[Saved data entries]
----

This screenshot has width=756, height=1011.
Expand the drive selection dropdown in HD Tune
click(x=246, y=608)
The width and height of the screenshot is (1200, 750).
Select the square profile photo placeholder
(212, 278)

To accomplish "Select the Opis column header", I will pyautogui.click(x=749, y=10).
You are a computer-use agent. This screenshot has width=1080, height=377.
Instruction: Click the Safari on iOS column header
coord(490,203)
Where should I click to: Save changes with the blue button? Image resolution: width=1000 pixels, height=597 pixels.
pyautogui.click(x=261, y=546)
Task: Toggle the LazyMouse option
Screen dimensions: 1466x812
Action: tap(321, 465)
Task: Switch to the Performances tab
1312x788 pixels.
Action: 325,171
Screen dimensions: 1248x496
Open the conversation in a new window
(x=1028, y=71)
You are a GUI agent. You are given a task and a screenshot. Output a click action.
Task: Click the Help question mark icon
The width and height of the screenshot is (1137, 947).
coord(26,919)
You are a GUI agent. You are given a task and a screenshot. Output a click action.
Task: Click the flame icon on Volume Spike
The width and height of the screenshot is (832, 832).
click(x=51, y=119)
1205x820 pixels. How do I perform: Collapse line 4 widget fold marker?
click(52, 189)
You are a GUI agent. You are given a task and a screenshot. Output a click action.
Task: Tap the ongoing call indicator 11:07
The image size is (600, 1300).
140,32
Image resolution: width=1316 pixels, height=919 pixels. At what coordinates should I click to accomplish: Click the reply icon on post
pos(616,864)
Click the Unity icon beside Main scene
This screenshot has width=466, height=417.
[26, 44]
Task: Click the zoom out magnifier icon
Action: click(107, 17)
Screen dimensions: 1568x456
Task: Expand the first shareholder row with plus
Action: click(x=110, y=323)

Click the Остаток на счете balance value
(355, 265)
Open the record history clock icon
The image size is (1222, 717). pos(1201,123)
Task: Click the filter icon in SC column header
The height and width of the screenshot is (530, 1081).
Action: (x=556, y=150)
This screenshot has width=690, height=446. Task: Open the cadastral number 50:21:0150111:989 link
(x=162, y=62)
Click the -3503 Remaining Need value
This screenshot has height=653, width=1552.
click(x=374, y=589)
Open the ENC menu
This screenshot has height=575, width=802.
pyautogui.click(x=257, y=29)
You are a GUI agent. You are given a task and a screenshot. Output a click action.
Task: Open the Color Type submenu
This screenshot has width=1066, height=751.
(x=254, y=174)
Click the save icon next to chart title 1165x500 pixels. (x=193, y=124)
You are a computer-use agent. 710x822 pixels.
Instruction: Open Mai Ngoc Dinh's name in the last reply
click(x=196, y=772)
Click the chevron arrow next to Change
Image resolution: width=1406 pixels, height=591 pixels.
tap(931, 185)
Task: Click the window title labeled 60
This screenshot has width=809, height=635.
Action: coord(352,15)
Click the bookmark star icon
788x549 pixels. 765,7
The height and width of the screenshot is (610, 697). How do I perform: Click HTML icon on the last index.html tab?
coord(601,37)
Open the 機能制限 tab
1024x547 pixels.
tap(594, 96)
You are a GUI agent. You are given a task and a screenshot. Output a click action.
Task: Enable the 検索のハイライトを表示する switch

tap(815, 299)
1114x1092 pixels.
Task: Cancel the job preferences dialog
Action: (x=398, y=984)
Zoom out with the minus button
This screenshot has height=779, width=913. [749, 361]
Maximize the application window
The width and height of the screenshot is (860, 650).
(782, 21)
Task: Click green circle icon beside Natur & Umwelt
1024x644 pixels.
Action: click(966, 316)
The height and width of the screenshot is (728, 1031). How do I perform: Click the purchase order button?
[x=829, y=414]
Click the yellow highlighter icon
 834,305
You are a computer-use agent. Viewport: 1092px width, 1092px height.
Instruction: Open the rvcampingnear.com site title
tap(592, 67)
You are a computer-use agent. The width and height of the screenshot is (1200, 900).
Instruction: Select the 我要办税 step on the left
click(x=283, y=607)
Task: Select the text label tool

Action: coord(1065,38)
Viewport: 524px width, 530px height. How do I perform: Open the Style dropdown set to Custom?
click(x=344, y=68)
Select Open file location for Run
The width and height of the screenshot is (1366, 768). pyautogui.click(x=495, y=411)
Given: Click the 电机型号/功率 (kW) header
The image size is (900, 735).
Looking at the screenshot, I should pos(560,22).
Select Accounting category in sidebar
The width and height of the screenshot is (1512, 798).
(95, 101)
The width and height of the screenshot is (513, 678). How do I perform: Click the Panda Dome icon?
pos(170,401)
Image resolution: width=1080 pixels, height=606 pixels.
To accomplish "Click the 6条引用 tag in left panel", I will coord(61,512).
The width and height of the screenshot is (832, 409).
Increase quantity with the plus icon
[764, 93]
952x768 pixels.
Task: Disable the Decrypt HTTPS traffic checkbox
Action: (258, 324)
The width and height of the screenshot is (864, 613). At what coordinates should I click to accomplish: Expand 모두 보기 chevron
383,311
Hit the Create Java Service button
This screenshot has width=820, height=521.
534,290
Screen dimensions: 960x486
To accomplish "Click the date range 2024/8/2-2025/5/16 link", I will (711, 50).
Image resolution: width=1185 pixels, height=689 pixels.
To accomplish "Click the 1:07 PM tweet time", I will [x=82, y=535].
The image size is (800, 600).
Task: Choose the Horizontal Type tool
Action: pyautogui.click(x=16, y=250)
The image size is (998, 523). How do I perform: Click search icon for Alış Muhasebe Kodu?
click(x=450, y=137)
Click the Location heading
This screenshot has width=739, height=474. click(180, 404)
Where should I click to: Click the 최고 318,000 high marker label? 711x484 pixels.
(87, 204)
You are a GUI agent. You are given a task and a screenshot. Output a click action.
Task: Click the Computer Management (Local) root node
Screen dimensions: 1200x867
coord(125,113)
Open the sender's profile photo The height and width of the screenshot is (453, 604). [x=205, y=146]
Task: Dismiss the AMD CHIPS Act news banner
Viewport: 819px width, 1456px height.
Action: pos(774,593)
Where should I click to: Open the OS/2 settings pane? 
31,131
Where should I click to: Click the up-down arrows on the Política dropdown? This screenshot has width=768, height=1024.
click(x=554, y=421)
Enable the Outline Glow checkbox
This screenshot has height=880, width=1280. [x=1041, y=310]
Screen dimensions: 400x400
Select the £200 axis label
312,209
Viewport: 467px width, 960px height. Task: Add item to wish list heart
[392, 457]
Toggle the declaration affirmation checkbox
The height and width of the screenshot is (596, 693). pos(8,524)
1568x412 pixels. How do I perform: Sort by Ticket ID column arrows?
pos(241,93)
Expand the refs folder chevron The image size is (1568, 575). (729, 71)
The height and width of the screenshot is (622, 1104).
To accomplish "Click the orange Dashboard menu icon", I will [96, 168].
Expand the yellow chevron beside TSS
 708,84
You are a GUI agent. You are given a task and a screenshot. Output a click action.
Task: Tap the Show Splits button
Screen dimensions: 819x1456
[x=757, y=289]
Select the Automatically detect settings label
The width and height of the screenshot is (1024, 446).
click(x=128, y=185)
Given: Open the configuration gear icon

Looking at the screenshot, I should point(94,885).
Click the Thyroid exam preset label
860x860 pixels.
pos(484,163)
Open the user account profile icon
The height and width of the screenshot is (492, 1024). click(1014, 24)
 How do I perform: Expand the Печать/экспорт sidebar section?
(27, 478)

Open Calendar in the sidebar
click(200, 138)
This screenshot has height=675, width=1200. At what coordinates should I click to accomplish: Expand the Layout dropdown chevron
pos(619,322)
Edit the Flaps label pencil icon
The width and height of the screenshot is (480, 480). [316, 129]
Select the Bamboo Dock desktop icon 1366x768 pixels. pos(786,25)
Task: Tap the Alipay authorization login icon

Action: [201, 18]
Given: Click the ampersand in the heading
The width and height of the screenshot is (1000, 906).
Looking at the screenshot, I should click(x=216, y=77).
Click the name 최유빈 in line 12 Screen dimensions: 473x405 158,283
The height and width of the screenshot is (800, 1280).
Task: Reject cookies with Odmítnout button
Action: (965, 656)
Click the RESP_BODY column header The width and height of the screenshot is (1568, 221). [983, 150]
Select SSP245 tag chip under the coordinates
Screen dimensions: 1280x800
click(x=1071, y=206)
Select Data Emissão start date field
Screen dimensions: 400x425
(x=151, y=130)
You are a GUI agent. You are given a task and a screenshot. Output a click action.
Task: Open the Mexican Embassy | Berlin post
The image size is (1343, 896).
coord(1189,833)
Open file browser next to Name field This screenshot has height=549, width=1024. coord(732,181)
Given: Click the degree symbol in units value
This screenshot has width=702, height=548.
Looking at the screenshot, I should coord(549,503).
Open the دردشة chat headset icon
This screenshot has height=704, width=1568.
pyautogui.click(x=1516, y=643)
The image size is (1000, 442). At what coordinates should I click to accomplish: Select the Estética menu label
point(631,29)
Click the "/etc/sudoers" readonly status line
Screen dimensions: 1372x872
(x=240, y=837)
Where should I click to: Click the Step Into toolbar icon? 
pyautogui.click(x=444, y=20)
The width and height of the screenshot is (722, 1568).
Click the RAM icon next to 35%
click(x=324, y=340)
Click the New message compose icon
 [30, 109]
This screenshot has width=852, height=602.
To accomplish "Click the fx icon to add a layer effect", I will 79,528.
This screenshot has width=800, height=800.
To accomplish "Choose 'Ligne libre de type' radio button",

----

WHAT IS BEING ASKED ▸
When a line in the data holds the word "date", show that line.

OUTPUT BELOW ▸
To accomplish "Click the date range 2024/8/2-2025/5/16 link", I will (711, 50).
Select Data Emissão start date field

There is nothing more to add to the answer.